I have been taught that this is the only reaction that has this property.
It's strange, but there are mechanisms whereby this type of thing can happen. Basically you have a rate determining step that involves an intermediate species, and that rate determining step must have the usual positive temperature dependence. But the preceding equilibrium that produces the intermediate species could have a negative temperature dependence that dominates.
Let's translate this into concrete terms for the reaction given.
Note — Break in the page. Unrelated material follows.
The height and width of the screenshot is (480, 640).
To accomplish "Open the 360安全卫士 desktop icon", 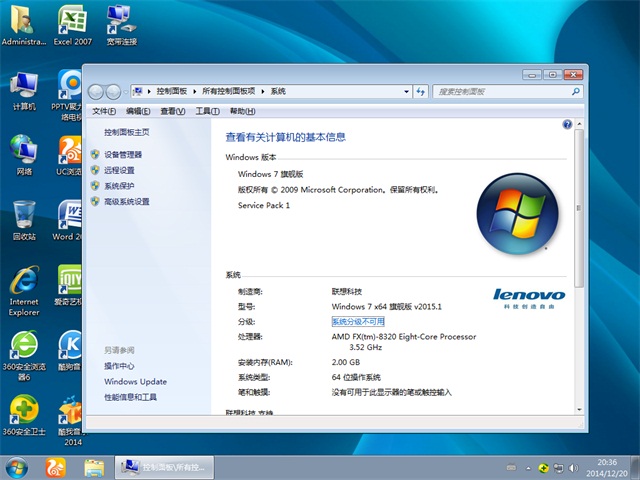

A quite plausible mechanism would look like this:
$\ce{NO + O2 <=> ONOO}$ Fast, reversible
$\ce{ONOO + NO -> 2NO2}$ Rate determining step
The equilibrium in the first step is given by
$K_\mathrm{p1} =\dfrac{p^\mathrm{eq}(\ce{ONOO})}{p^\mathrm{eq}(\ce{NO})p^\mathrm{eq}(\ce{O2})}$
Assuming $\ce{ONOO}$ is a minor species, it's formation hardly affects the equilibrium partial pressures of the other species at any time, so we may just use $p(\ce{NO})$ as the nominal nitric oxide partial pressure and similarly for the molecular oxygen. Then we can solve for the partial pressure of the $\ce{ONOO}$ intermediate:
${p^\mathrm{eq}(\ce{ONOO})}=K_\mathrm{p1}(p(\ce{NO}))(p(\ce{O2})$
Now put this result into the rate determining step with rate
$r_2=k_2{p^\mathrm{eq}(\ce{ONOO})p^\mathrm{eq}(\ce{NO})}=k_2K_\mathrm{p1}(p(\ce{NO})^2)(p(\ce{O2})$
Now for the eye-opener: put in the temperature dependence of the equilibrium and rate constants
$K_\mathrm{p1}=K_\mathrm{p1}^0\exp(-\Delta H_1/RT)$
$k_2=k_2^0\exp(-E_{a2}/RT)$
So then
$r_2=k_2^0K_\mathrm{p1}^0\exp(-\dfrac{\color{blue}{E_{a2}+\Delta H_1}}{RT})p(\ce{NO})^2p(\ce{O2})$
The activation energy then contains two terms, one from the inherent rate in Step 2 and the other from the equilibrium in Step 1. The latter is negative if Step 1 is exothermic, as it might well be if a bond is being (temporarily) formed between the reactants. Then if this enthalpy term is the absolutely larger part of the sum ... we see a reversed temperature dependence!